__Exercise requirements__
Move every answer coordinate up by 98, then write out the rows again in full, requests included. Begin at the line that has "The image size" and stop after the line that has "tap(930, 548)".
--- begin Source material ---
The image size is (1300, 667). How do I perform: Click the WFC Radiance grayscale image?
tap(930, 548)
--- end Source material ---
--- begin Source material ---
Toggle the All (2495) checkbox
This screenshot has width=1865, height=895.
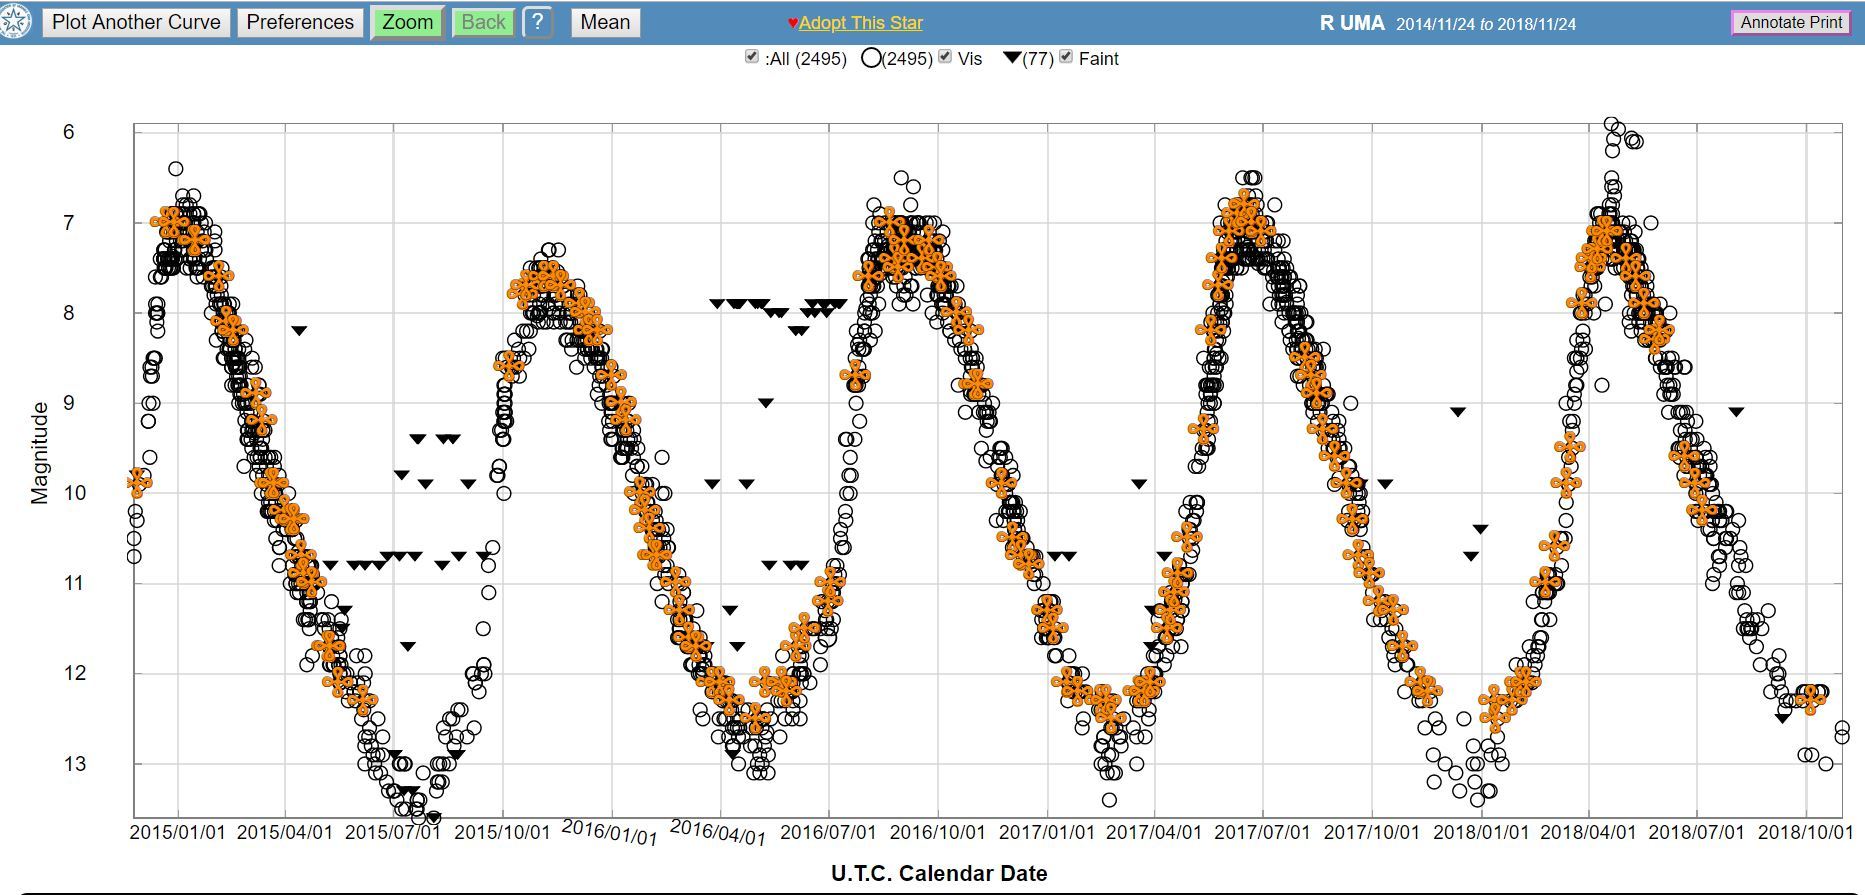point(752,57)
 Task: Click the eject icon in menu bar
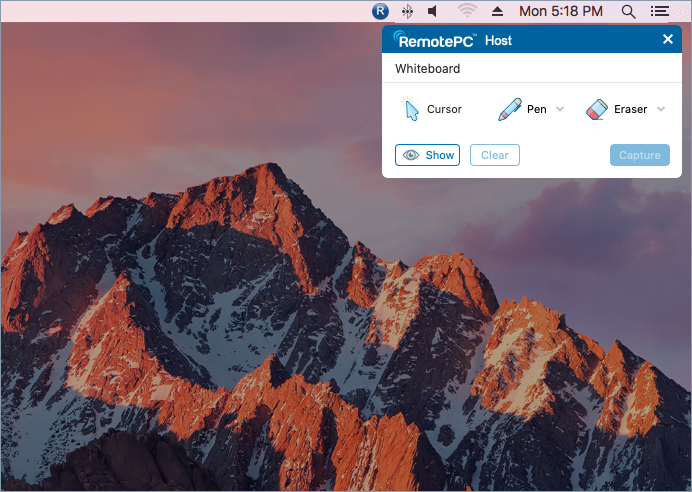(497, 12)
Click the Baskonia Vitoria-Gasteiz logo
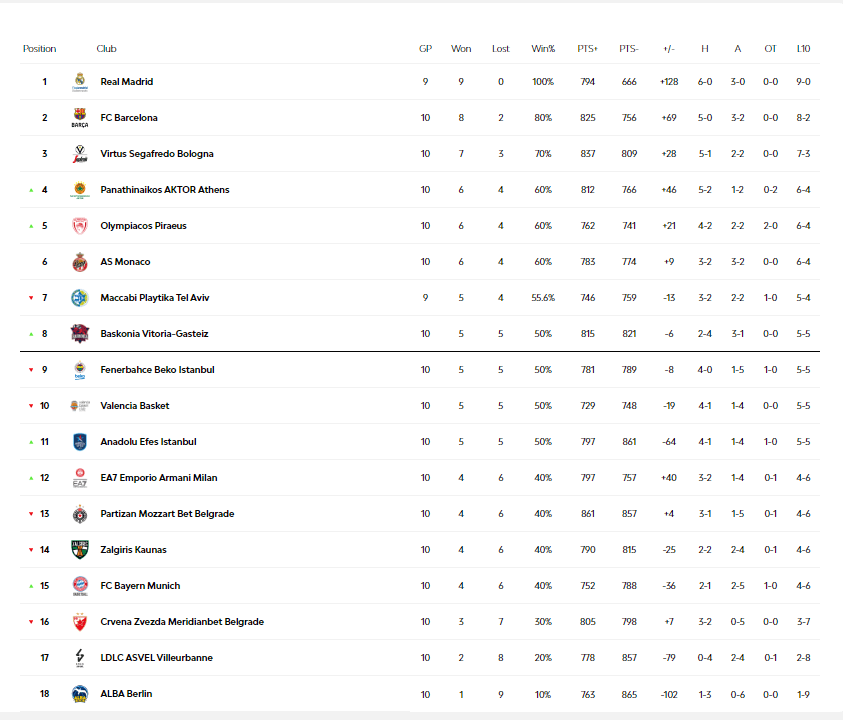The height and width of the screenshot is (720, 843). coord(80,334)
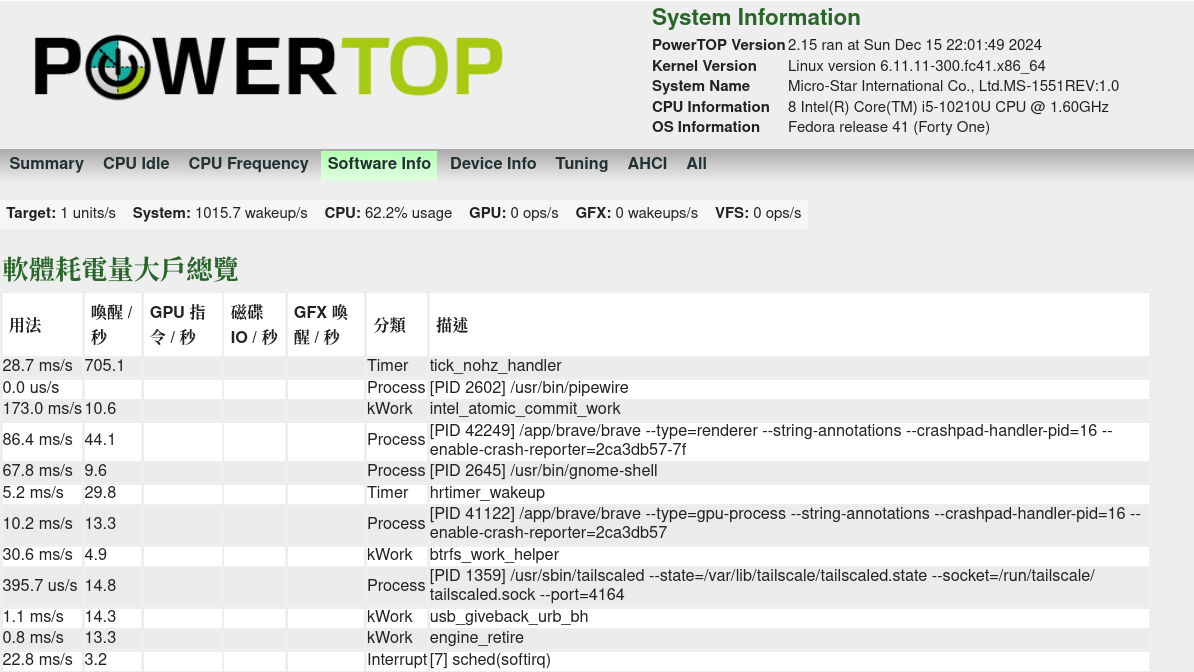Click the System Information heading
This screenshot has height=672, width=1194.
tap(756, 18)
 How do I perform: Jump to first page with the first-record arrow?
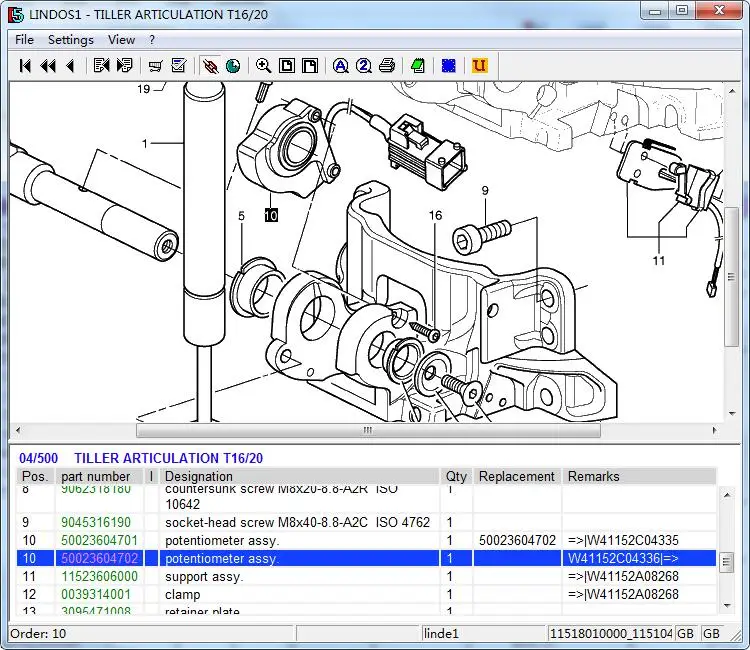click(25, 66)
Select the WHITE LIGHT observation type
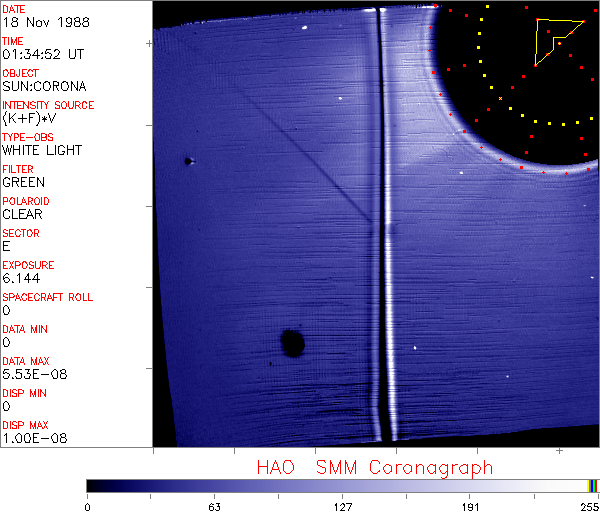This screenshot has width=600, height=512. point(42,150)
--- end Source material ---
__Answer to this task__
The image size is (1300, 667). How do I perform: Click the WFC Radiance grayscale image?
tap(1028, 646)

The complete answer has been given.